(Data excerpts)
*** Begin section ***
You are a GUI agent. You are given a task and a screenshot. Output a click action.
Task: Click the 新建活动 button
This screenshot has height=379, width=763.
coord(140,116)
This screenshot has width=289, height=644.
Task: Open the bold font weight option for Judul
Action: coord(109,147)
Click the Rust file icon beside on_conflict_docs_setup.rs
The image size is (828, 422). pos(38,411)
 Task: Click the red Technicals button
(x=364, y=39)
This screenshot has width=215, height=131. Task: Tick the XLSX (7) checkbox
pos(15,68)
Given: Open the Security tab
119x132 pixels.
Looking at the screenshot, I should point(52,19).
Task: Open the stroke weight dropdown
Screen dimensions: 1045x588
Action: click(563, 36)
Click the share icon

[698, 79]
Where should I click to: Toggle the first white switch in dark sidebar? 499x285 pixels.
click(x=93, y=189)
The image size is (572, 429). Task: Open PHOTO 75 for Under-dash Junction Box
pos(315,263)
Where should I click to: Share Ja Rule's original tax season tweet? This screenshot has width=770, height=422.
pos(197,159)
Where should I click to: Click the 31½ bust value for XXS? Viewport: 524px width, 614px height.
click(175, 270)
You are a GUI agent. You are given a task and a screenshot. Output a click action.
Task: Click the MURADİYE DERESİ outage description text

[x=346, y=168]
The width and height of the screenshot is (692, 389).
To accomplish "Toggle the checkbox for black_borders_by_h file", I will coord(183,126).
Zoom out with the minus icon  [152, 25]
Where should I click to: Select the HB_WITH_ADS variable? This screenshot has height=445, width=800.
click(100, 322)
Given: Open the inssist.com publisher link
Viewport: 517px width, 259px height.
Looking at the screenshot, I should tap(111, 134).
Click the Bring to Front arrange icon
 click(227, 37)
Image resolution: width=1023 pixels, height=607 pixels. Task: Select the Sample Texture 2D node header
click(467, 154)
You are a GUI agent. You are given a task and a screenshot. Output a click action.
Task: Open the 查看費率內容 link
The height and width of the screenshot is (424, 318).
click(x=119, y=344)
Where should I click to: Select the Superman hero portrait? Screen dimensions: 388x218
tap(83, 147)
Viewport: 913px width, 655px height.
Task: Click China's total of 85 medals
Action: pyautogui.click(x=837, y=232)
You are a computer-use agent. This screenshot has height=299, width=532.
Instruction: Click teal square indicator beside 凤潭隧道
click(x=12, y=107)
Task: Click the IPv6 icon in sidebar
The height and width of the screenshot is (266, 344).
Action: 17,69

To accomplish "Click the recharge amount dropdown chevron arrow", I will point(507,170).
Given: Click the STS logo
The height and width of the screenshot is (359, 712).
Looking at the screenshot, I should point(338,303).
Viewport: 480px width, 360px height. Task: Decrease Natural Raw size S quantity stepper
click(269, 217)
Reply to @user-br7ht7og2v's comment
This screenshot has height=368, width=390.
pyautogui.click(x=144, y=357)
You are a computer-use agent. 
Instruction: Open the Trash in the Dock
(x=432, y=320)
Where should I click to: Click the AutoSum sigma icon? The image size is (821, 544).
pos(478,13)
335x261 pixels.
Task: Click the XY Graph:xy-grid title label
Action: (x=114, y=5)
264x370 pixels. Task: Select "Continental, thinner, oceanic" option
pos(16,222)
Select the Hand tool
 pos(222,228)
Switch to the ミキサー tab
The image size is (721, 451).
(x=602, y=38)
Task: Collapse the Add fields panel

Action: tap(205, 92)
*** End section ***
• [Instructions for the task]: Copy all the data. Match it exactly.

• [The completed task]:
You are a GUI agent. You are given a task and a screenshot. Output a click action.
Task: Click the 新建活动 button
This screenshot has height=379, width=763.
coord(140,116)
This screenshot has width=289, height=644.
Task: Open the bold font weight option for Judul
Action: coord(109,147)
Click the Rust file icon beside on_conflict_docs_setup.rs
The image size is (828, 422). pos(38,411)
 Task: Click the red Technicals button
(x=364, y=39)
This screenshot has width=215, height=131. Task: Tick the XLSX (7) checkbox
pos(15,68)
Given: Open the Security tab
119x132 pixels.
Looking at the screenshot, I should point(52,19).
Task: Open the stroke weight dropdown
Screen dimensions: 1045x588
Action: click(563, 36)
Click the share icon

[698, 79]
Where should I click to: Toggle the first white switch in dark sidebar? 499x285 pixels.
click(x=93, y=189)
The image size is (572, 429). Task: Open PHOTO 75 for Under-dash Junction Box
pos(315,263)
Where should I click to: Share Ja Rule's original tax season tweet? This screenshot has width=770, height=422.
pos(197,159)
Where should I click to: Click the 31½ bust value for XXS? Viewport: 524px width, 614px height.
click(175, 270)
You are a GUI agent. You are given a task and a screenshot. Output a click action.
Task: Click the MURADİYE DERESİ outage description text

[x=346, y=168]
The width and height of the screenshot is (692, 389).
To accomplish "Toggle the checkbox for black_borders_by_h file", I will coord(183,126).
Zoom out with the minus icon  [152, 25]
Where should I click to: Select the HB_WITH_ADS variable? This screenshot has height=445, width=800.
click(100, 322)
Given: Open the inssist.com publisher link
Viewport: 517px width, 259px height.
Looking at the screenshot, I should tap(111, 134).
Click the Bring to Front arrange icon
 click(227, 37)
Image resolution: width=1023 pixels, height=607 pixels. Task: Select the Sample Texture 2D node header
click(467, 154)
You are a GUI agent. You are given a task and a screenshot. Output a click action.
Task: Open the 查看費率內容 link
The height and width of the screenshot is (424, 318).
click(x=119, y=344)
Where should I click to: Select the Superman hero portrait? Screen dimensions: 388x218
tap(83, 147)
Viewport: 913px width, 655px height.
Task: Click China's total of 85 medals
Action: pyautogui.click(x=837, y=232)
You are a computer-use agent. This screenshot has height=299, width=532.
Instruction: Click teal square indicator beside 凤潭隧道
click(x=12, y=107)
Task: Click the IPv6 icon in sidebar
The height and width of the screenshot is (266, 344).
Action: 17,69

To accomplish "Click the recharge amount dropdown chevron arrow", I will point(507,170).
Given: Click the STS logo
The height and width of the screenshot is (359, 712).
Looking at the screenshot, I should point(338,303).
Viewport: 480px width, 360px height. Task: Decrease Natural Raw size S quantity stepper
click(269, 217)
Reply to @user-br7ht7og2v's comment
This screenshot has height=368, width=390.
pyautogui.click(x=144, y=357)
You are a computer-use agent. 
Instruction: Open the Trash in the Dock
(x=432, y=320)
Where should I click to: Click the AutoSum sigma icon? The image size is (821, 544).
pos(478,13)
335x261 pixels.
Task: Click the XY Graph:xy-grid title label
Action: (x=114, y=5)
264x370 pixels. Task: Select "Continental, thinner, oceanic" option
pos(16,222)
Select the Hand tool
 pos(222,228)
Switch to the ミキサー tab
The image size is (721, 451).
(x=602, y=38)
Task: Collapse the Add fields panel

Action: tap(205, 92)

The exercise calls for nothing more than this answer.